- Born: Greenville County, South Carolina
- Occupation: Model;
- Spouse: Alvin Toone

= Peggy Dillard =

American model and actress (born 1956)

Peggy Dillard-Toone (born 1956) is an American model and actress.

==Early life and education==

Dillard-Toone was born and raised in Greenville County, South Carolina, the youngest of 10 children.

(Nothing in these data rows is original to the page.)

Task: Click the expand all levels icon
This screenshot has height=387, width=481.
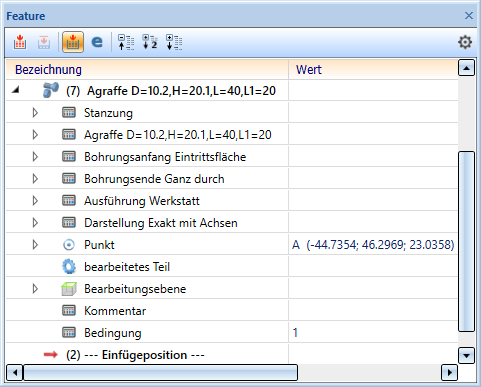Action: [x=174, y=42]
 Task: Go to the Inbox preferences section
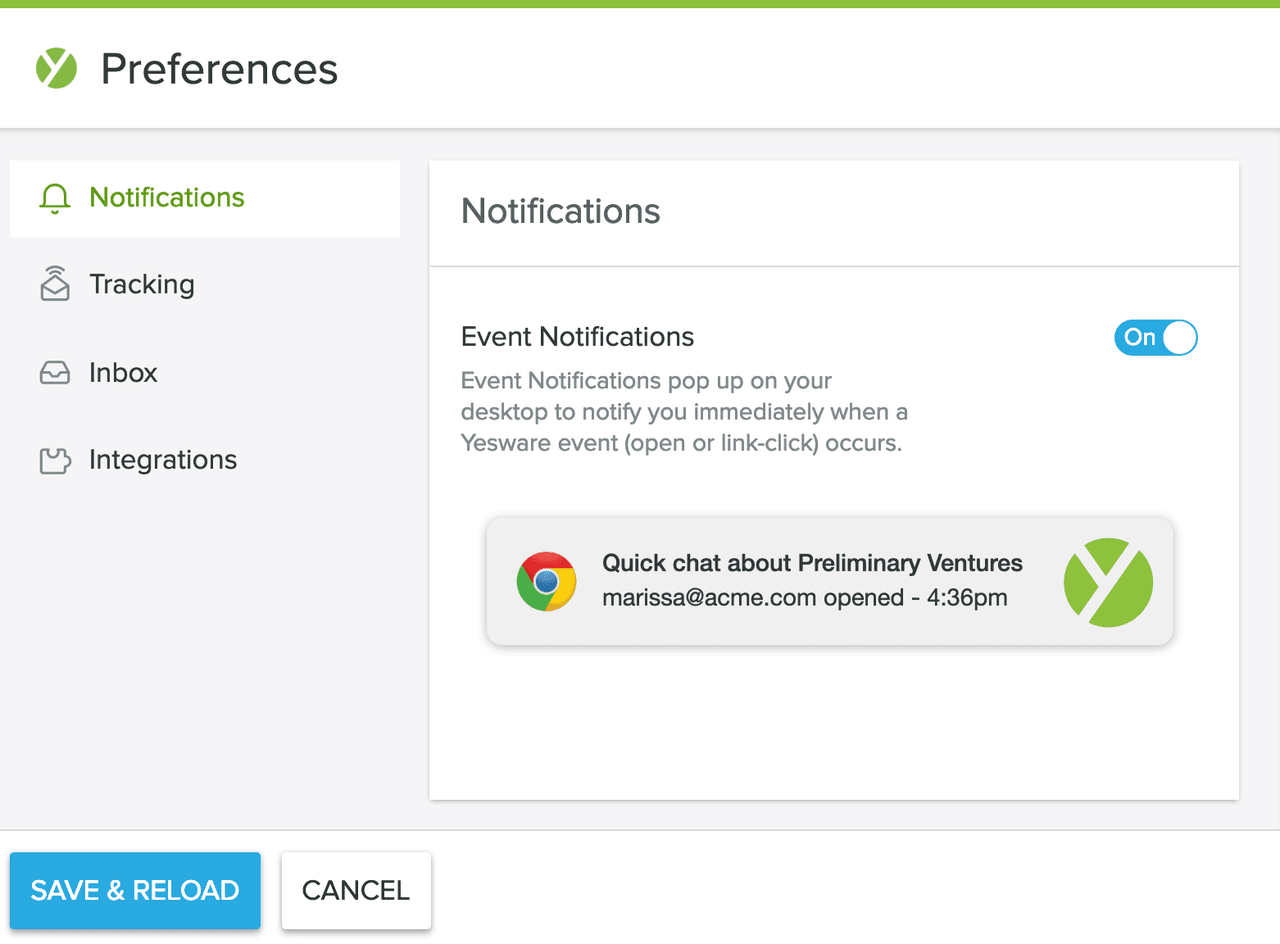[123, 373]
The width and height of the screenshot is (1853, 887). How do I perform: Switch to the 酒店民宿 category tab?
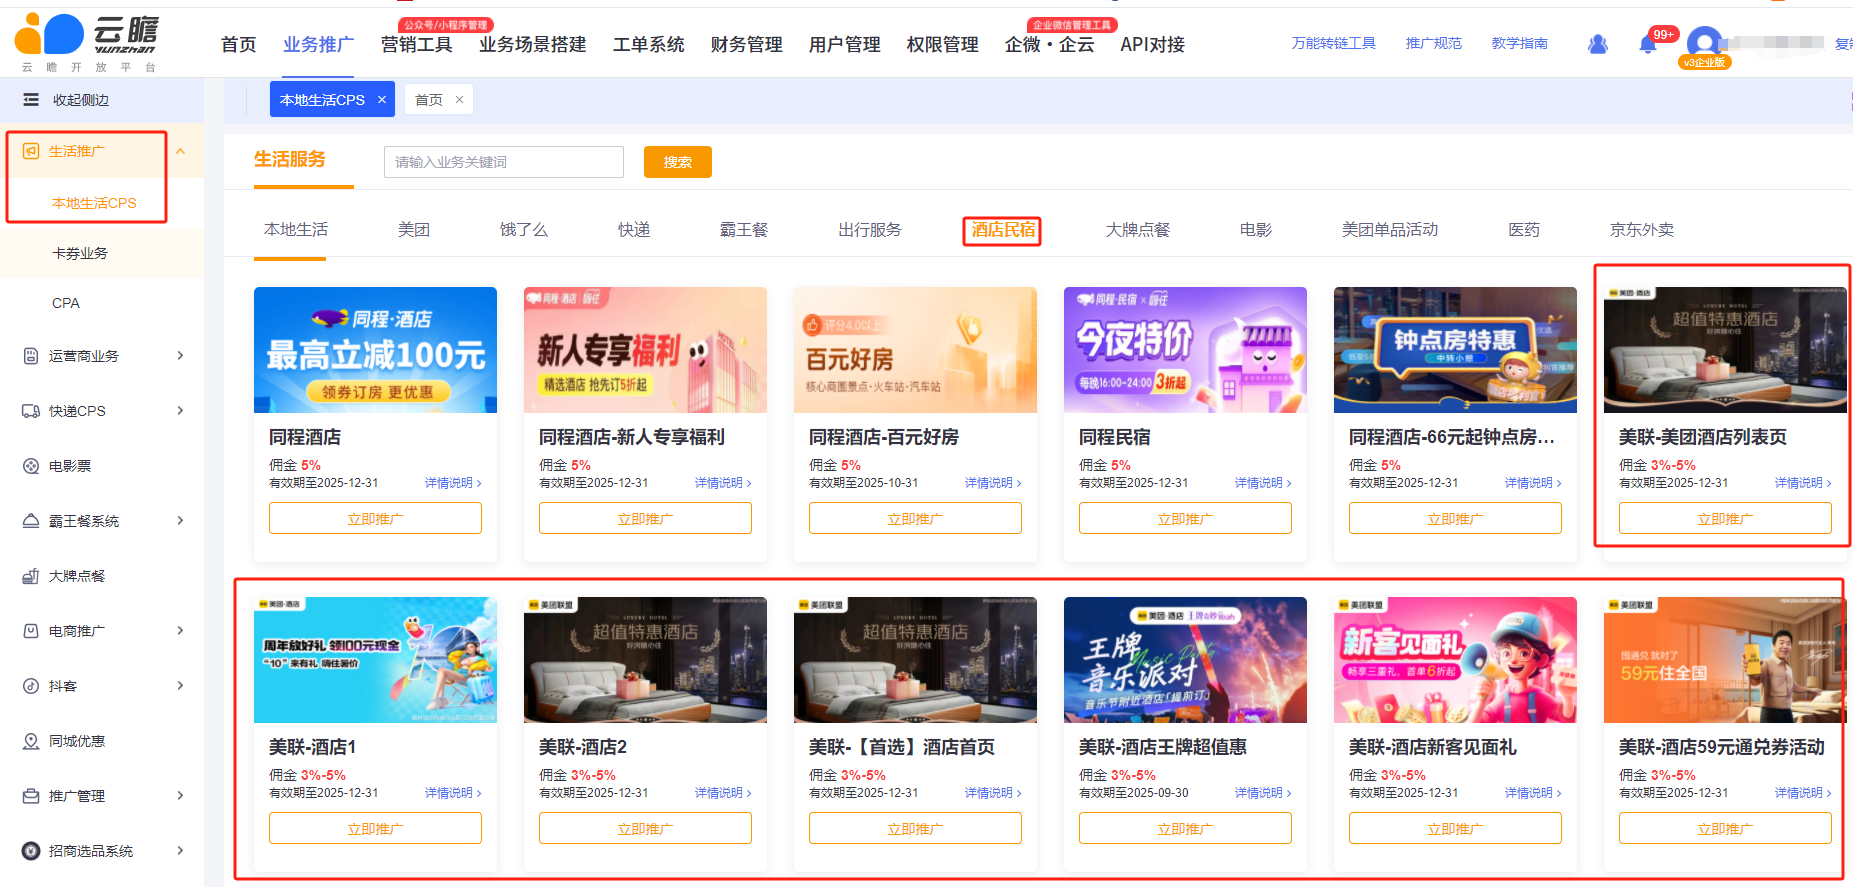coord(1002,230)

She attended League Junior High and Wade Hampton High School, graduating at age 16. Dillard-Toone then moved to Brooklyn, New York to attend Pratt Institute of Technology, earning a bachelor's degree in Fine Arts, with an emphasis on advertising, fashion merchandising and marketing.

== Modeling and entertainment career ==
Dillard-Toone was the second black model featured on the cover of Vogue magazine. She was on the cover of the magazine in 1977, 1978 and 1979, with images captured by Vogue photographer Albert Watson. Dillard-Toone was among the rare black models who appeared with regularity in publications like Glamour magazine.

In addition to Vogue, Dillard-Toone has appeared on the covers of Mademoiselle, Cosmopolitan, Ebony, and Essence magazines. Her career lasted for four decades and includes high-fashion editorials, along with runway, catalogue, film, commercial, voice-over, and playwriting work.

== Honors and recognitions ==
In 1998, Dillard-Toone was a South Carolina African American History Calendar honoree.

In 2026, she was honored as a Greenville 'Barrier Breaker'.

== Personal life ==
Dillard-Toone is married to artist Lloyd Toone.